Four categories of financial ratios derived from the balance sheet and income statement
Financial ratios fall into debt, liquidity, operations and profitability groups, computed from the balance sheet and income statement.

Worked example

Using the defaults: Current Assets 60,000 and Current Liabilities 30,000 give a Current Ratio of 2.0.

$$\text{Current Ratio} = \dfrac{60{,}000}{30{,}000} = 2.0$$

Total Liabilities 50,000 over Total Assets 120,000 give a Debt Ratio of 0.4167.

$$\text{Debt Ratio} = \dfrac{50{,}000}{120{,}000} = 0.4167$$

Net Income 20,000 over Equity 70,000 gives an ROE of 28.57%.

$$\text{ROE} = 100 \times \dfrac{20{,}000}{70{,}000} = 28.57\%$$

With Net Income 20,000 and 10,000 shares, EPS = 2.0, and at a 50 price the P/E is 25.0.
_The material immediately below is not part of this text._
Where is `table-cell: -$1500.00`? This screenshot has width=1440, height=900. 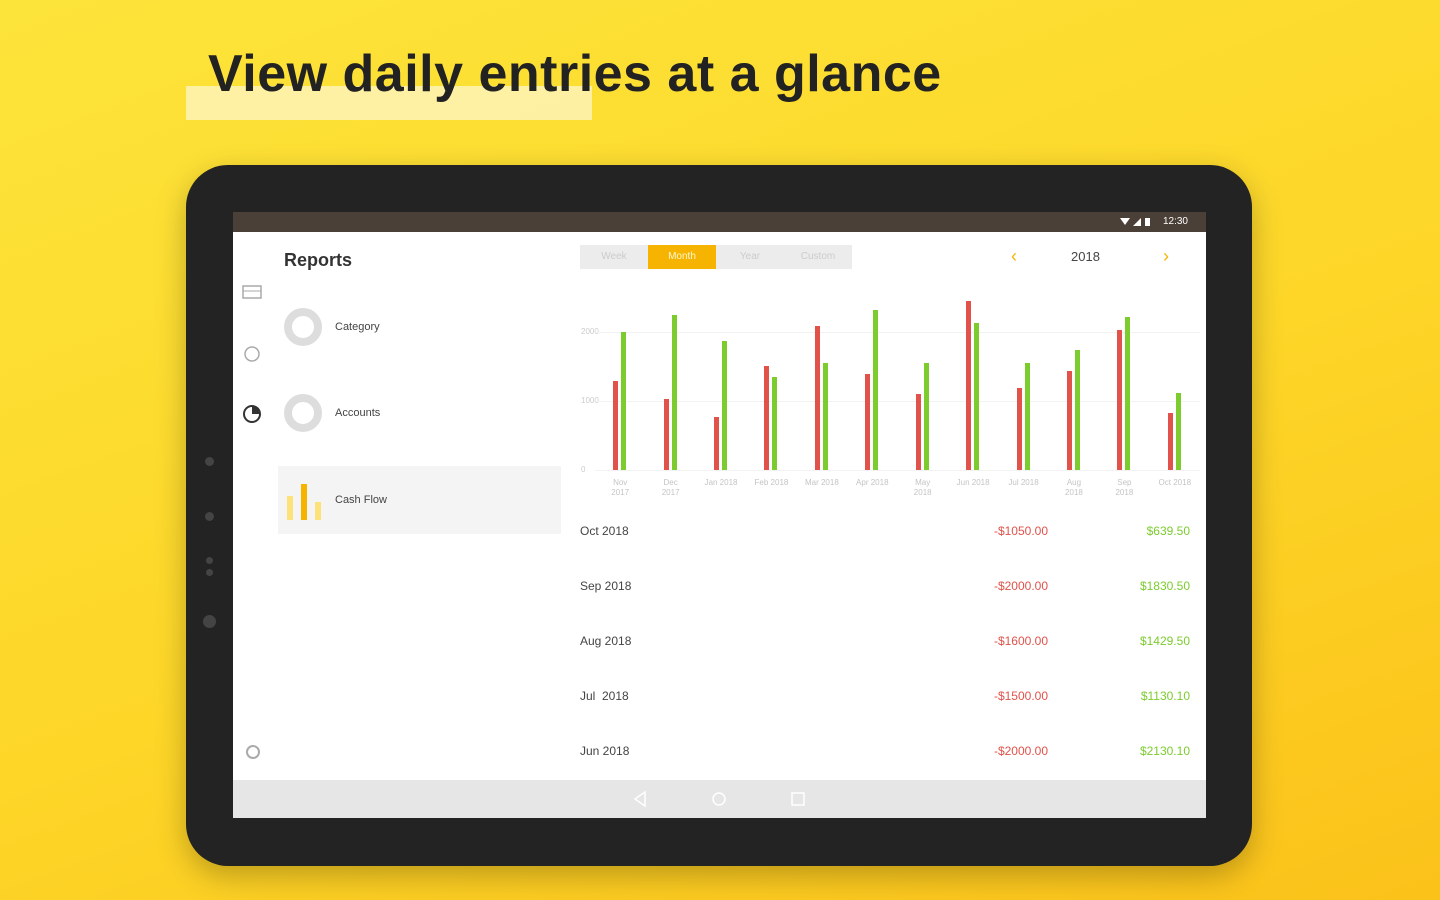
table-cell: -$1500.00 is located at coordinates (1020, 696).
$$\text{EPS} = \dfrac{20{,}000}{10{,}000} = 2.0 \qquad \text{P/E} = \dfrac{50}{2.0} = 25.0$$

FAQ

Why do some results show N/A? A ratio is undefined when its denominator is zero or blank (for example P/E when EPS is zero), so the tool shows N/A instead of infinity.
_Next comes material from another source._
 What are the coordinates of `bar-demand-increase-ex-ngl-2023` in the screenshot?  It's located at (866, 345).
Can equity or net income be negative? Yes. A loss makes margins and ROE negative, and negative equity flips D/E negative — the calculator shows these as-is so you see the real picture.

Should I use 360 or 365 days? Both are accepted conventions; 365 is the default. Use whichever matches your firm's or industry's reporting standard for consistent comparisons.